Hier für Motoren aus der Siemensanleitung


> Export von Niederspannungsmotoren nach China
> CCC – China Compulsory Certification – Kurzangabe D01
> „Small-Power-Motors“, die nach China exportiert werden, sind
> zertifizierungspflichtig bis zu einer Bemessungsleistung:
> ...



Oder was ich noch gefunden hab.


> CCC-Genehmigung für China
> A003617
> Für den Vertrieb in China ist seit 1. August 2003 für
> alle Produkte eine CCC-Approbation erforderlich.



Wir bauen nur Geräte ein die solche Zertifikate besitzen. sicher ist sicher den ausbauen und neu bestellen ist immer teuerer

//Edit
Vielleicht was dabei ab ca 160
http://www.heilbronn.ihk.de/ximages/1393075_listederze.pdf


----------



## RalfS (30 August 2011)

Meines wissens gibt es eine Aufstellung, welche Anlagen und CCC fallen - ich glaube, die Anzahl ist eher gering. - Bei Ersatzteillieferungen sieht es schon anders aus. 
D.h., dass die Gesamtmaschine und auch die Komponenten ohne CCC sein können, wenn aber ein Ersatzteil nachgeliefert wird, dieses CCC zertifiziert sein muss.

Wir haben eine Druckanlage nach China geliefert, die nicht nach CCC zertifiziert wurde. Da wir Komponenten nahmhafter Hersteller verwenden, ist die Lieferung von Ersatzteilen (da CCC) keine Problem.
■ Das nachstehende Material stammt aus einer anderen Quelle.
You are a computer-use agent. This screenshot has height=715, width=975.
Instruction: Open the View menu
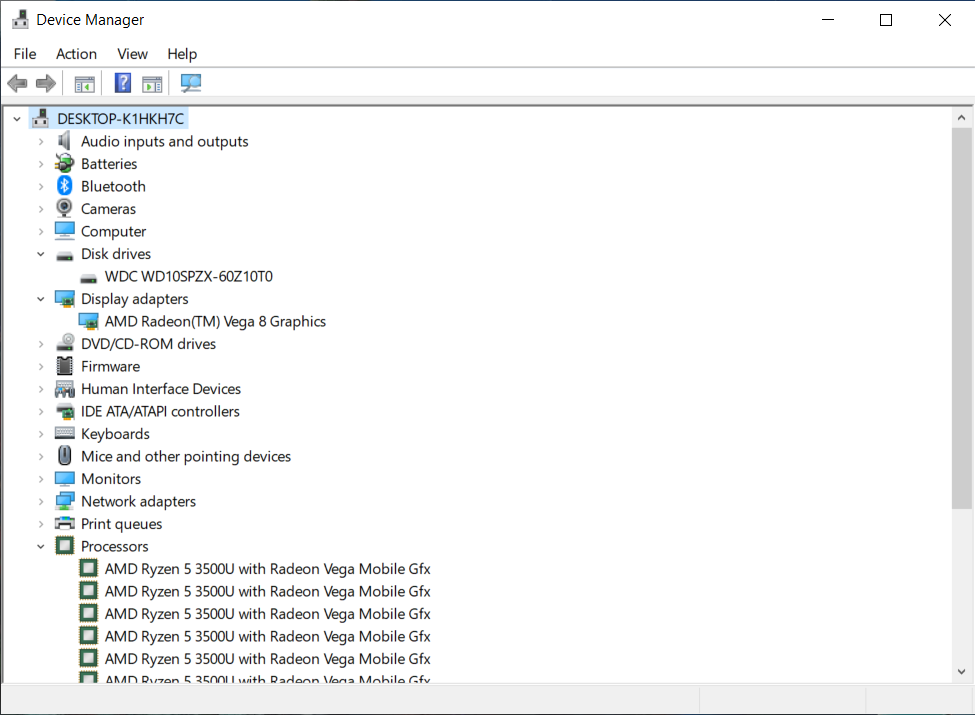click(x=132, y=54)
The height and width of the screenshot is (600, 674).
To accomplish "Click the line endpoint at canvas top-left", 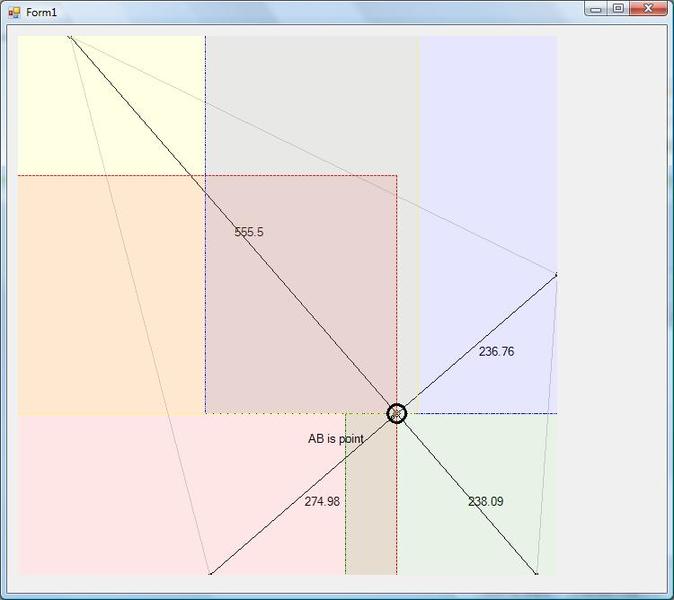I will [x=69, y=37].
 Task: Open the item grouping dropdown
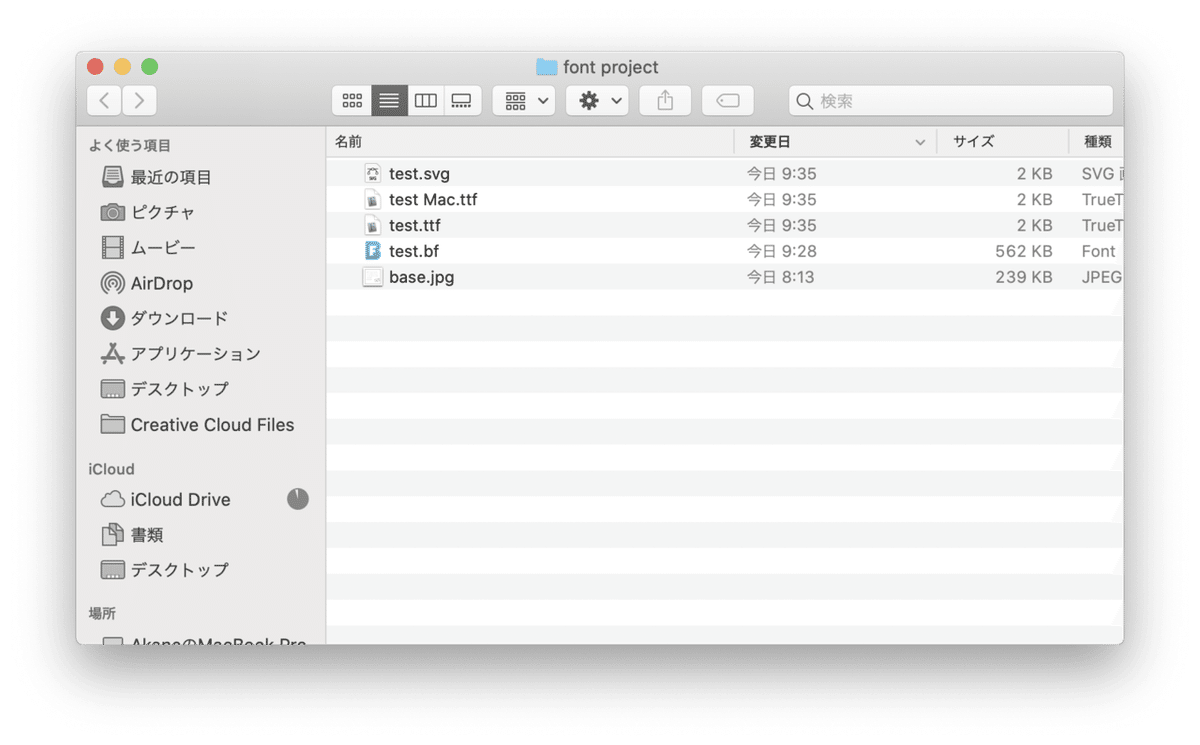(x=523, y=100)
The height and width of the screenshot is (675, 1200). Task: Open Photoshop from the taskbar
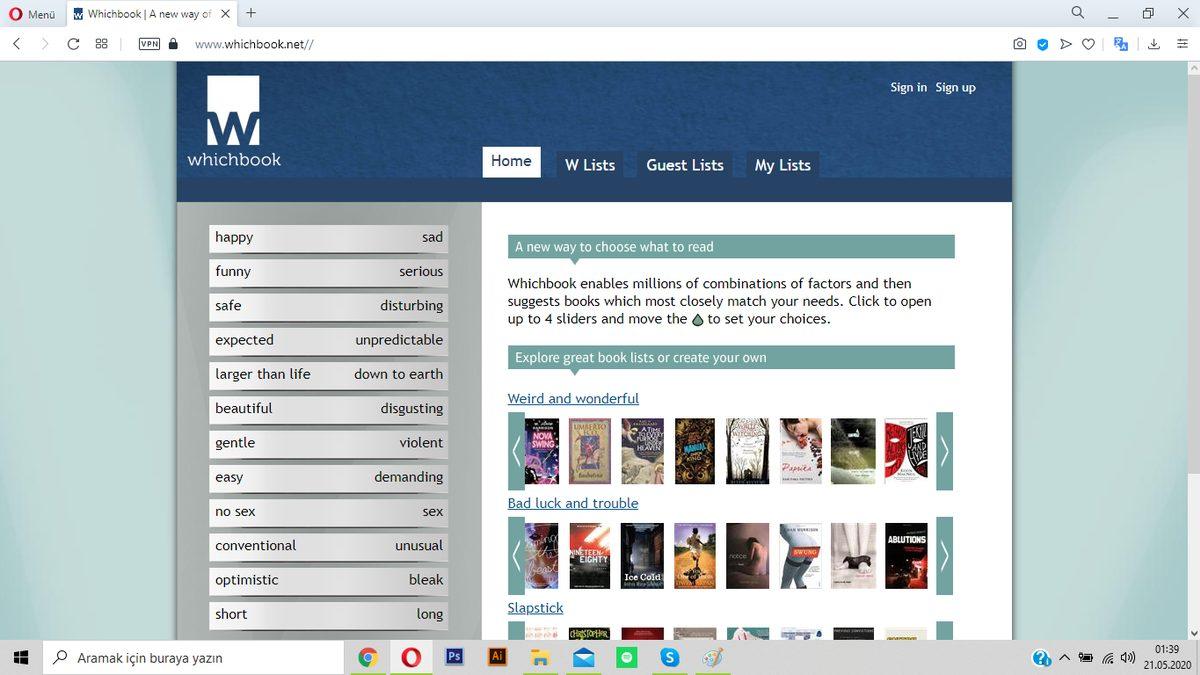[x=454, y=657]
Bei der Auslegung der Anlage haben wir uns an die europäische Maschinenrichtlinie gehalten und auch CE zertifiziert. Ist zu eigenen Absicherung sicher empfehlenswert...

Gruß

Ralf


----------



## Verpolt (30 August 2011)

olitheis schrieb:


> Nach welchen Anforderungen müssen die Schranke gebaut werden,



Wenn wir die so bauen würden , wie wir Maschinen von denen bekommen, dann:

Wo immer möglich nur 0,5mm². Farbe egal
Alles über eine Sicherung. Warnhinweise auf suaheli-deutsch
PE-Verbindungen hübsch locker an der Klemme auflegen.


----------



## Boxy (31 August 2011)

Verpolt schrieb:


> Wenn wir die so bauen würden , wie wir Maschinen von denen bekommen, dann:
> 
> Wo immer möglich nur 0,5mm². Farbe egal
> Alles über eine Sicherung. Warnhinweise auf suaheli-deutsch
> PE-Verbindungen hübsch locker an der Klemme auflegen.
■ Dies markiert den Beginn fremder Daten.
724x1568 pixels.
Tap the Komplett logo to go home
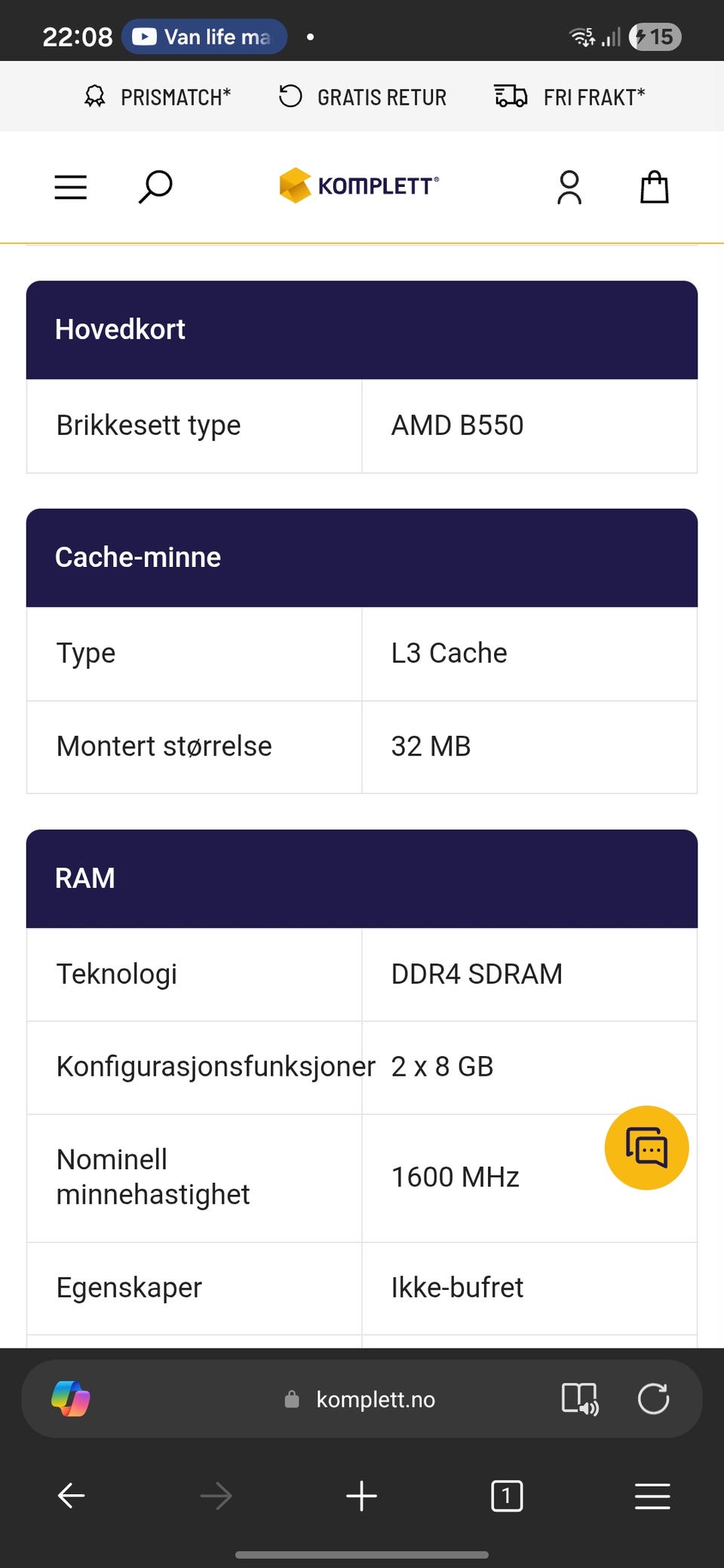click(359, 185)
und keine Kabel sondern nur Einzeldraht 0,5mm² blau oder rot verwenden ...


----------



## Lupo (31 August 2011)

Und die Einzeldrähte dann in einem nicht entgrateten Metallrohr verlegen


----------



## Blacky70 (21 September 2011)

Was zu beachten ist, die in China haben öfters mal Probleme mit der Spannungsversorgung. Bin jetzt bei 3 Anlagen die ich drüben habe schon ein paarmal drüber gestolpert. Für die 24VDC ist also eine USV besser.


----------



## olitheis (21 September 2011)

Hallo,
vielen Dank für die Info(s).

Gruß
Oli


----------